L’obiettivo è far ritirare la legge finanziaria proposta dal governo, che prevede l’introduzione di nuove tasse su prodotti di uso comune e colpisce le fasce più fragili della popolazione. Il governo intende aumentare la pressione fiscale per raccogliere l’equivalente di 2,7 miliardi di dollari e mettere così sotto controllo il debito pubblico (che ha raggiunto il 68 per cento del pil), come previsto da un accordo che Nairobi ha stretto con il Fondo monetario internazionale.
Cos’è successo il 25 giugno?
Martedì scorso era prevista la terza protesta nell’arco di otto giorni ed è stata una giornata che ha segnato la storia del paese. I manifestanti avevano indetto uno shutdown, una paralisi generale di tutte le attività, arrivando a minacciare l’occupazione del parlamento, che quel giorno si era riunito per approvare la finanziaria. Di mattina erano già uscite le notizie sui primi “rapimenti” di attivisti e commentatori sui social media da parte delle forze dell’ordine.
Quel giorno c’è stata grande concitazione nel centro di Nairobi, dove sono esplose le tensioni con la polizia, che aveva usato da subito il pugno di ferro contro i manifestanti, facendo ricorso a gas lacrimogeni e proiettili veri. Un gruppo di manifestanti ha fatto irruzione nel parlamento vandalizzando alcune sale e ha appiccato il fuoco in una parte dell’edificio, mentre i parlamentari scappavano da un tunnel sotterraneo. Anche le case e le proprietà di alcuni deputati sono state danneggiate.
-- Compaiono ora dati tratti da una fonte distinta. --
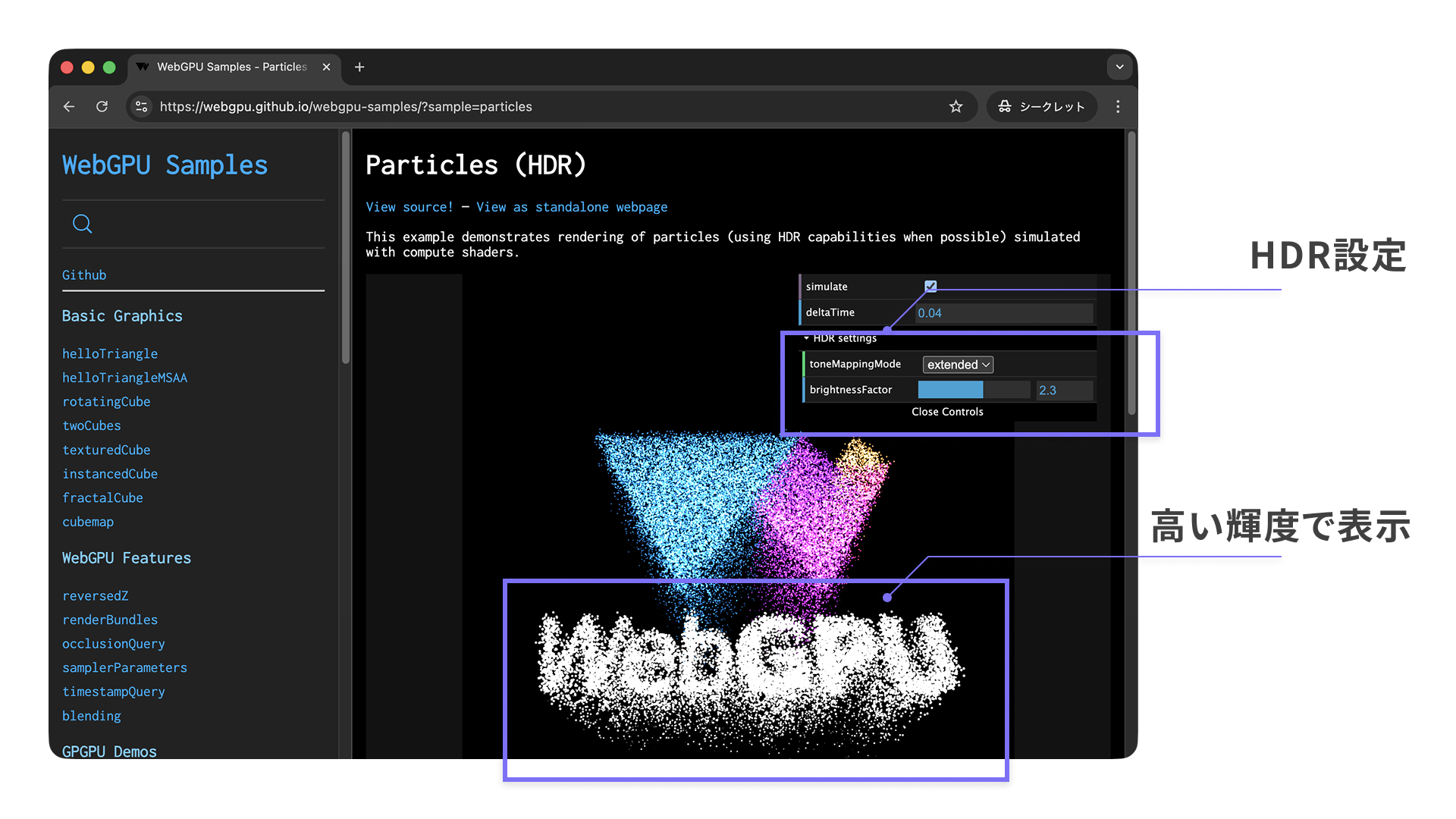Open a new tab with the plus icon

[x=359, y=67]
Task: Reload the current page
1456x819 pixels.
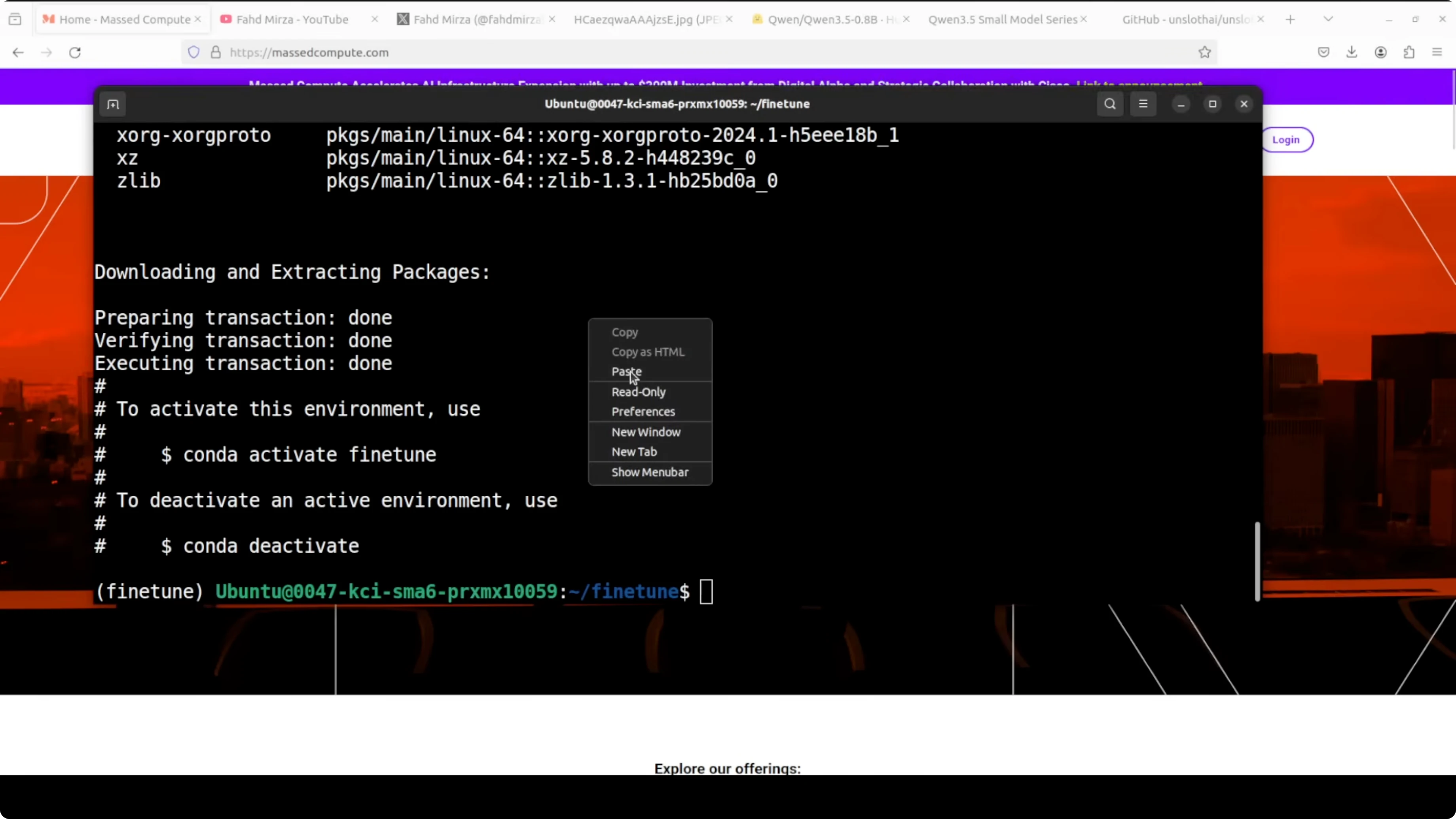Action: [x=75, y=52]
A fine giornata il presidente ha inviato l’esercito nelle strade e ha tenuto un discorso in cui accusava dei non meglio identificati gruppi criminali organizzati di aver infiltrato le manifestazioni.
A che punto siamo ora?
Il presidente Ruto è stato eletto due anni fa con la promessa di lottare contro la corruzione e aiutare i poveri, gli hustler, cioè quelli che si arrangiano per arrivare a fine giornata. Tutta questa vicenda ha infranto per sempre quell’immagine. In questi giorni Ruto ha alternato il pugno di ferro a momenti in cui ha cercato di mostrarsi conciliante con i giovani, ma questi ultimi non gli hanno creduto: ai loro occhi, sono più rilevanti i morti, i blindati nelle strade e le sparizioni forzate. Non è quindi facile dire come evolverà la situazione. È certo, invece, che il modo in cui il governo keniano ha gestito le manifestazioni ha contribuito ad aggravare i suoi debiti con gli investitori internazionali.